> [Bacaan]
——————

Memenuhi Kebutuhan Daging Eksport

Menurut Koswara (1998 ) dan Manual Kesmavet (1993) RPH yang dipergunakan untuk memenuhi kebutuhan daging eksport harus memenuhi persyaratan seperti pada RPH untuk memenuhi kebutuhan antar Dati I ditambah dengan:
a.       Mempunyai ruang pendingin yang dilengkapi dengan pintu pengaman dari bahan tidak berkarat serta pengatur sushu.
b.      Mempunyai ruang pelepasan daging dari tulang dengan temperatur 10oC.
c.       Mempunyai ruang pembungkusan, pewadahan dan penandaan produk akhir.
d.      Mempunyai laboratorium yang juga dapat dipergunakan untuk pemeriksaaan hormon.
e.       Mempunyai ruang untuk ganti pakaian, locker, ruang istirahat karyawan serta kantin.
f.        Mempunyai kendaraan angkutan khusus yang harus dilengkapi dengan alat pendingin atau pengatur suhu.

——————

> [Data Tersedia]
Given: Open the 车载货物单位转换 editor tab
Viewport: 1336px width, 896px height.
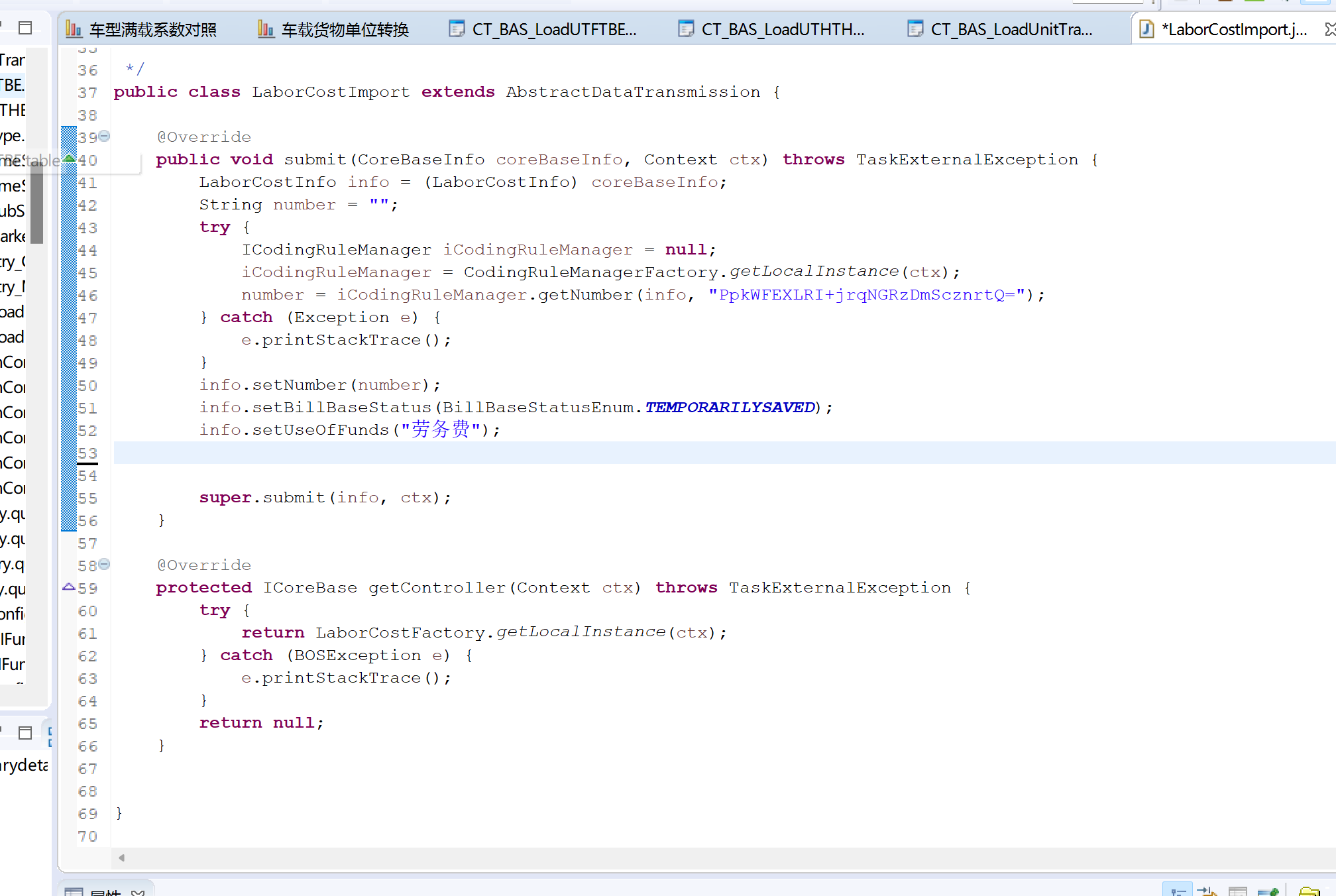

——————

> [Daftar Tugas]
1/ Sebutkan semua fasilitas dalam bacaan tentang daging ekspor yang namanya diawali kata "ruang".
2/ Tentukan apakah pernyataan berikut sesuai dengan bacaan tentang daging ekspor, dan kutip kata-kata bacaan yang menjadi dasarnya: (a) pintu pengaman ruang pendingin terbuat dari bahan tidak berkarat; (b) kendaraan angkutan khusus tidak perlu dilengkapi alat pendingin; (c) kantin termasuk fasilitas yang harus dimiliki.

> [Jawaban Akhir]
1/
- ruang pendingin
- ruang pelepasan daging dari tulang
- ruang pembungkusan, pewadahan dan penandaan produk akhir
- ruang untuk ganti pakaian
- ruang istirahat karyawan

2/
(a) Ya: "pintu pengaman dari bahan tidak berkarat".
(b) Tidak: "harus dilengkapi dengan alat pendingin atau pengatur suhu".
(c) Ya: "ruang istirahat karyawan serta kantin".